2012-11-18 07 can not create directory 4315 WARN org.apache.hadoop.hdfs.server.datanode.DataNode: Invalid directory in dfs.data.dir: can not create directory: / usr/hadoop-0.20.2/data

2012-11-1807 ERROR org.apache.hadoop.hdfs.server.datanode.DataNode 4315 ERROR org.apache.hadoop.hdfs.server.datanode.DataNode: All directories in dfs.data.dir are invalid.

2012-11-18 07 INFO org.apache.hadoop.hdfs.server.datanode.DataNode 4315 INFO org.apache.hadoop.hdfs.server.datanode.DataNode: SHUTDOWN_MSG:

/ *

SHUTDOWN_MSG: Shutting down DataNode at rac1.localdomain/192.168.2.101

* * /

-- found that the directory that is the hdfs-site.xml configuration file data directory has not been created

Resolve:

Create the data directory of hdfs on each node and modify the hdfs-site.xml profile parameters

[grid@gc] # mkdir-p / home/grid/hadoop-0.20.2/data

[grid@gc conf] # vi hdfs-site.xml

< xml version="1.0" >

< xml-stylesheet type="text/xsl" href="configuration.xsl" >

Dfs.data.dir

/ home/grid/hadoop-0.20.2/data-- Note that this directory must have been created and can read and write

Dfs.replication

two

-- restarting the hadoop,slave process is normal

[grid@gc bin] $. / stop-all.sh

[grid@gc bin] $. / start-all.sh

The above is all the contents of the article "how to fully distributed install Hadoop". Thank you for reading!
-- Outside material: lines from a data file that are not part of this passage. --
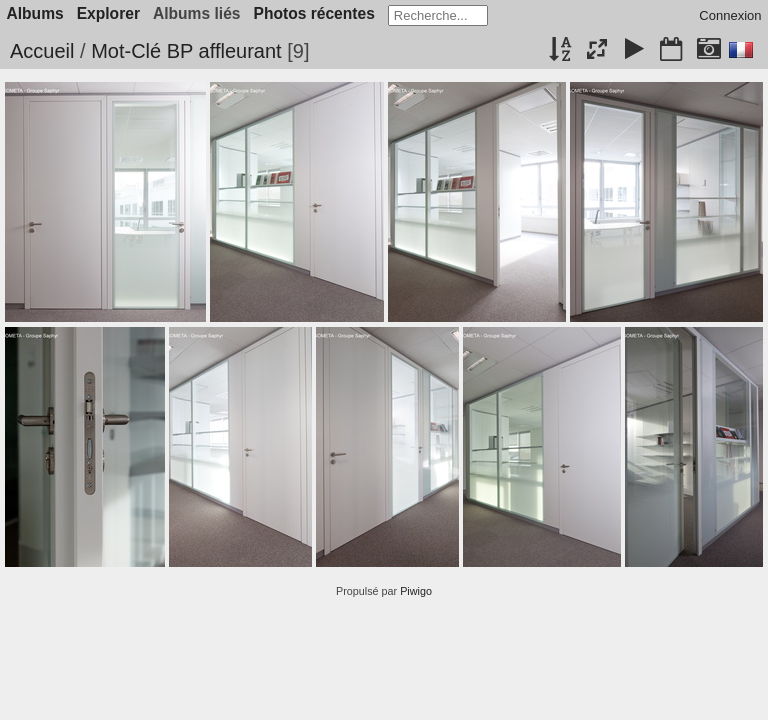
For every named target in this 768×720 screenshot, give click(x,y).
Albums (35, 13)
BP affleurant (224, 51)
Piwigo (416, 591)
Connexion (730, 15)
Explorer (108, 13)
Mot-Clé (126, 51)
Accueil (42, 51)
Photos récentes (314, 13)
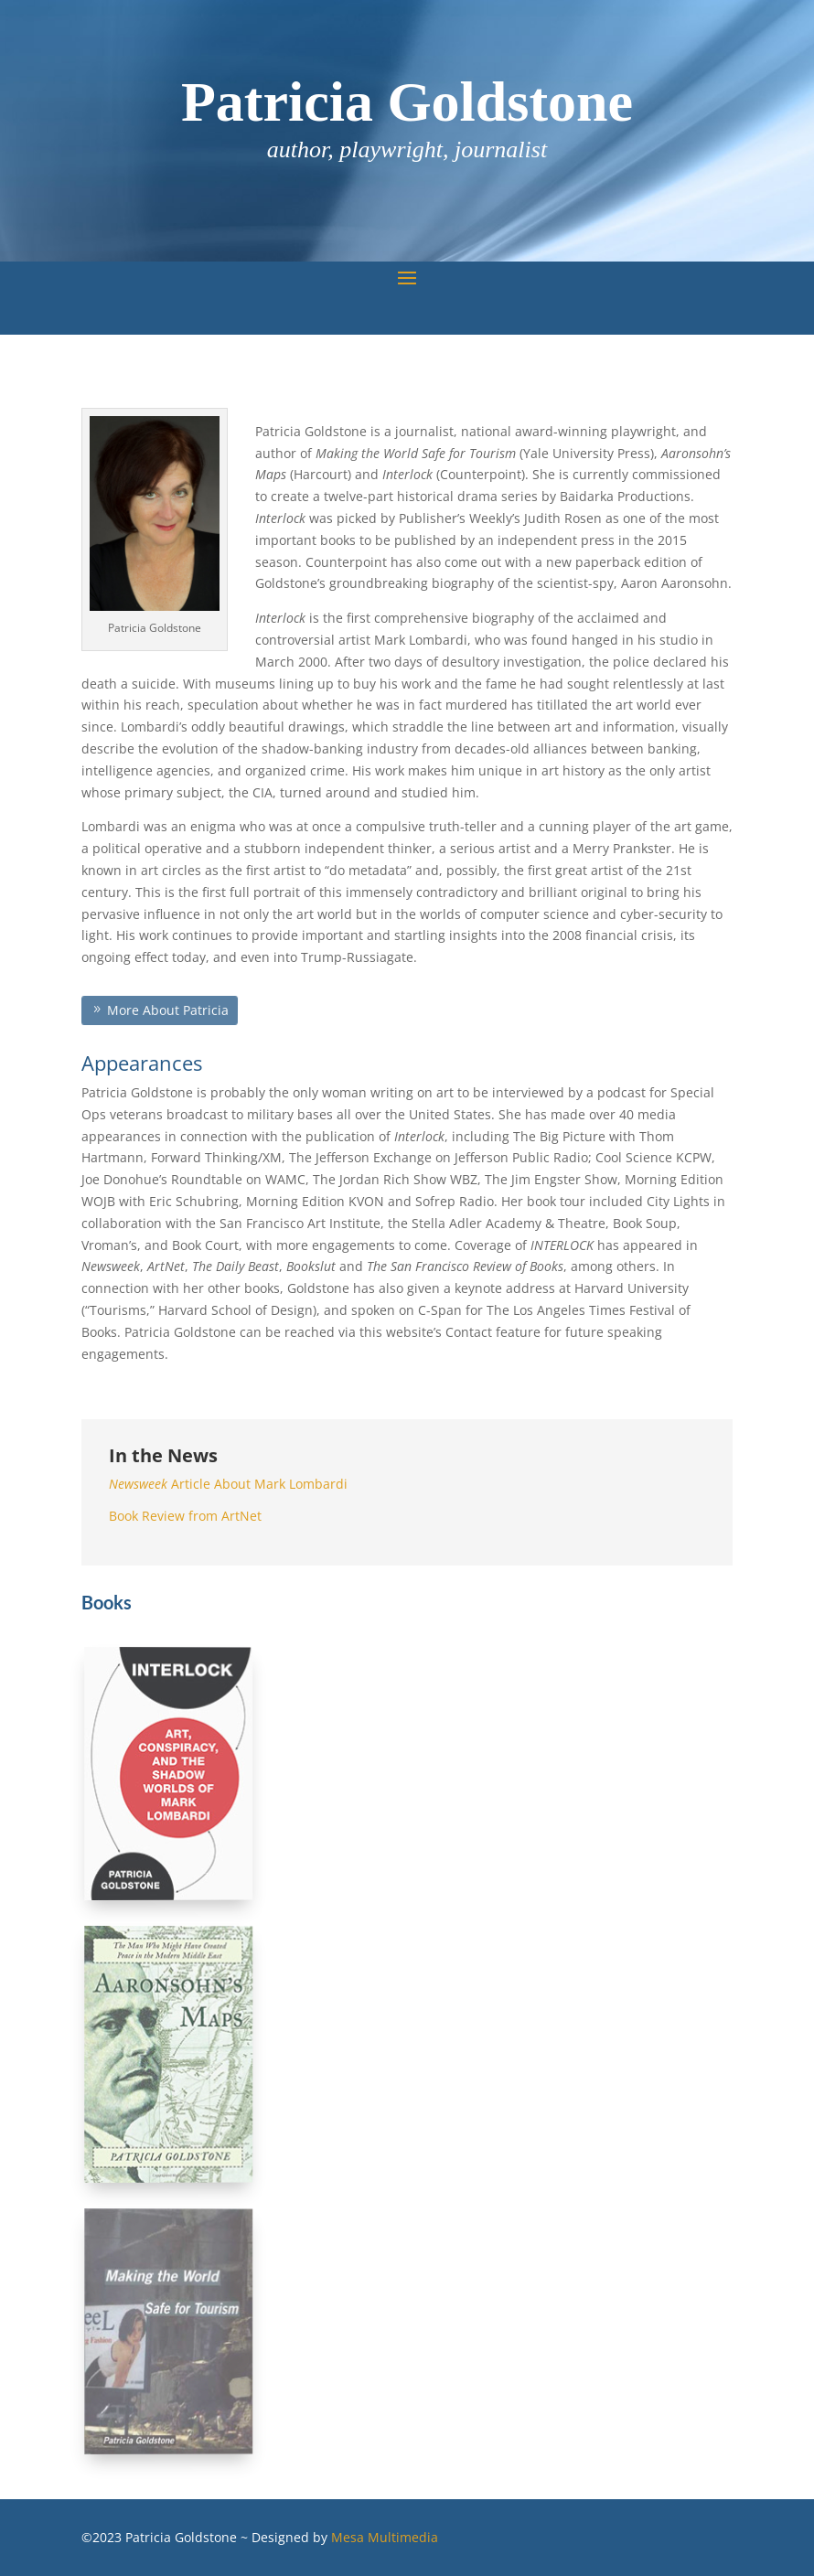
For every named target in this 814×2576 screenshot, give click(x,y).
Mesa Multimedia (384, 2537)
I believe we all have a certain understanding, hope to share the content to help you, if you want to learn more knowledge, welcome to follow the industry information channel!
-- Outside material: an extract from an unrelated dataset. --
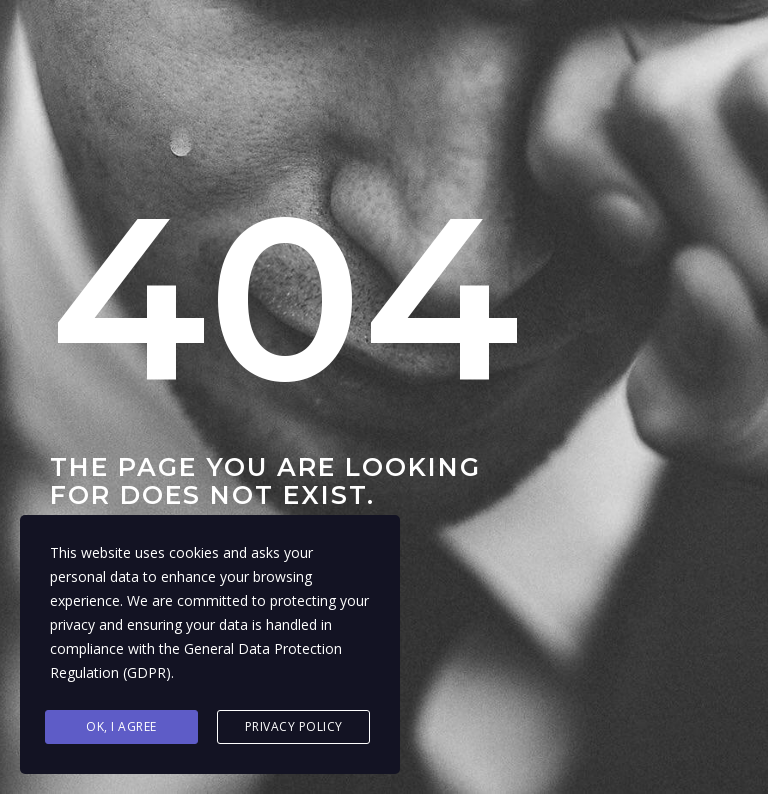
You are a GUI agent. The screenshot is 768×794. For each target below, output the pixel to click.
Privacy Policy (294, 726)
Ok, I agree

Welcome to subscribe "Shulou Technology Information " to get latest news, interesting things and hot topics in the IT industry, and controls the hottest and latest Internet news, technology news and IT industry trends.

*The comments in the above article only represent the author's personal views and do not represent the views and positions of this website. If you have more insights, please feel free to contribute and share.